What this task involves> Here is a set of records. Copy them all exactly.

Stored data
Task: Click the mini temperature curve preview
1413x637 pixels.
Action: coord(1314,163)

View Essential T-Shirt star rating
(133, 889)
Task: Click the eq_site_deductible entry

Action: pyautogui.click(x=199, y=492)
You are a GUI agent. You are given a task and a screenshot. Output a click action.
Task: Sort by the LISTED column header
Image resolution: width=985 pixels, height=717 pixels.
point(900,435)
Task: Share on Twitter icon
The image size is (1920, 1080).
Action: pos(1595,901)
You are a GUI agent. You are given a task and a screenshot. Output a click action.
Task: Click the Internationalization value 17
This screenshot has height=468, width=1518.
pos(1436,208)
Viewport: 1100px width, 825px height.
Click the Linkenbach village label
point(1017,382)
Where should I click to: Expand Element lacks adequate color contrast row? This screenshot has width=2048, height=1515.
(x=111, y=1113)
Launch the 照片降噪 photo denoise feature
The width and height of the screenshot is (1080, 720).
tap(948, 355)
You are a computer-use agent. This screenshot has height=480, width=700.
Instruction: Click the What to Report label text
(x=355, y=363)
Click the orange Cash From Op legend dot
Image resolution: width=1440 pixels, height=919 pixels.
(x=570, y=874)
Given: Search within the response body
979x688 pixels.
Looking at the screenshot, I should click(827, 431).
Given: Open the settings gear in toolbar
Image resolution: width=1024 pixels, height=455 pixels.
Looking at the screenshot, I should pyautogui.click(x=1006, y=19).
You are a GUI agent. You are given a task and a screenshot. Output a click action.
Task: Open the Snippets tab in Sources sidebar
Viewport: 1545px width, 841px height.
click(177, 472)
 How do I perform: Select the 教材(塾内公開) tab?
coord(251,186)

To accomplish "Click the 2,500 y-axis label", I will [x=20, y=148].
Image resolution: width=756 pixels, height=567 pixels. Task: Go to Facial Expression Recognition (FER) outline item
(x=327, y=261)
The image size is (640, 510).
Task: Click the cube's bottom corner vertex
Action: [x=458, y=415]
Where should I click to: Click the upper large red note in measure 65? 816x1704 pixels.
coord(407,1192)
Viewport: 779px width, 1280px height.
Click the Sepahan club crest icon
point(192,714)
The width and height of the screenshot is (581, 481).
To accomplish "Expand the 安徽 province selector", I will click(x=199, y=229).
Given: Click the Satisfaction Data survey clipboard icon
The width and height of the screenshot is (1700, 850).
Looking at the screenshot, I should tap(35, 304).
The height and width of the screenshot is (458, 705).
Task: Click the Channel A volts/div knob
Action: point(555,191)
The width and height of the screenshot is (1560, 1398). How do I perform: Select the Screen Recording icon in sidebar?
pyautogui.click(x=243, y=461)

Answer space>
Task: Click the mini temperature curve preview
1413x637 pixels.
Action: coord(1314,163)

View Essential T-Shirt star rating
(133, 889)
Task: Click the eq_site_deductible entry

Action: pyautogui.click(x=199, y=492)
You are a GUI agent. You are given a task and a screenshot. Output a click action.
Task: Sort by the LISTED column header
Image resolution: width=985 pixels, height=717 pixels.
point(900,435)
Task: Share on Twitter icon
The image size is (1920, 1080).
Action: pos(1595,901)
You are a GUI agent. You are given a task and a screenshot. Output a click action.
Task: Click the Internationalization value 17
This screenshot has height=468, width=1518.
pos(1436,208)
Viewport: 1100px width, 825px height.
Click the Linkenbach village label
point(1017,382)
Where should I click to: Expand Element lacks adequate color contrast row? This screenshot has width=2048, height=1515.
(x=111, y=1113)
Launch the 照片降噪 photo denoise feature
The width and height of the screenshot is (1080, 720).
tap(948, 355)
You are a computer-use agent. This screenshot has height=480, width=700.
Instruction: Click the What to Report label text
(x=355, y=363)
Click the orange Cash From Op legend dot
Image resolution: width=1440 pixels, height=919 pixels.
(x=570, y=874)
Given: Search within the response body
979x688 pixels.
Looking at the screenshot, I should click(827, 431).
Given: Open the settings gear in toolbar
Image resolution: width=1024 pixels, height=455 pixels.
Looking at the screenshot, I should pyautogui.click(x=1006, y=19).
You are a GUI agent. You are given a task and a screenshot. Output a click action.
Task: Open the Snippets tab in Sources sidebar
Viewport: 1545px width, 841px height.
click(177, 472)
 How do I perform: Select the 教材(塾内公開) tab?
coord(251,186)

To accomplish "Click the 2,500 y-axis label", I will [x=20, y=148].
Image resolution: width=756 pixels, height=567 pixels. Task: Go to Facial Expression Recognition (FER) outline item
(x=327, y=261)
The image size is (640, 510).
Task: Click the cube's bottom corner vertex
Action: [x=458, y=415]
Where should I click to: Click the upper large red note in measure 65? 816x1704 pixels.
coord(407,1192)
Viewport: 779px width, 1280px height.
Click the Sepahan club crest icon
point(192,714)
The width and height of the screenshot is (581, 481).
To accomplish "Expand the 安徽 province selector", I will click(x=199, y=229).
Given: Click the Satisfaction Data survey clipboard icon
The width and height of the screenshot is (1700, 850).
Looking at the screenshot, I should tap(35, 304).
The height and width of the screenshot is (458, 705).
Task: Click the Channel A volts/div knob
Action: point(555,191)
The width and height of the screenshot is (1560, 1398). How do I perform: Select the Screen Recording icon in sidebar?
pyautogui.click(x=243, y=461)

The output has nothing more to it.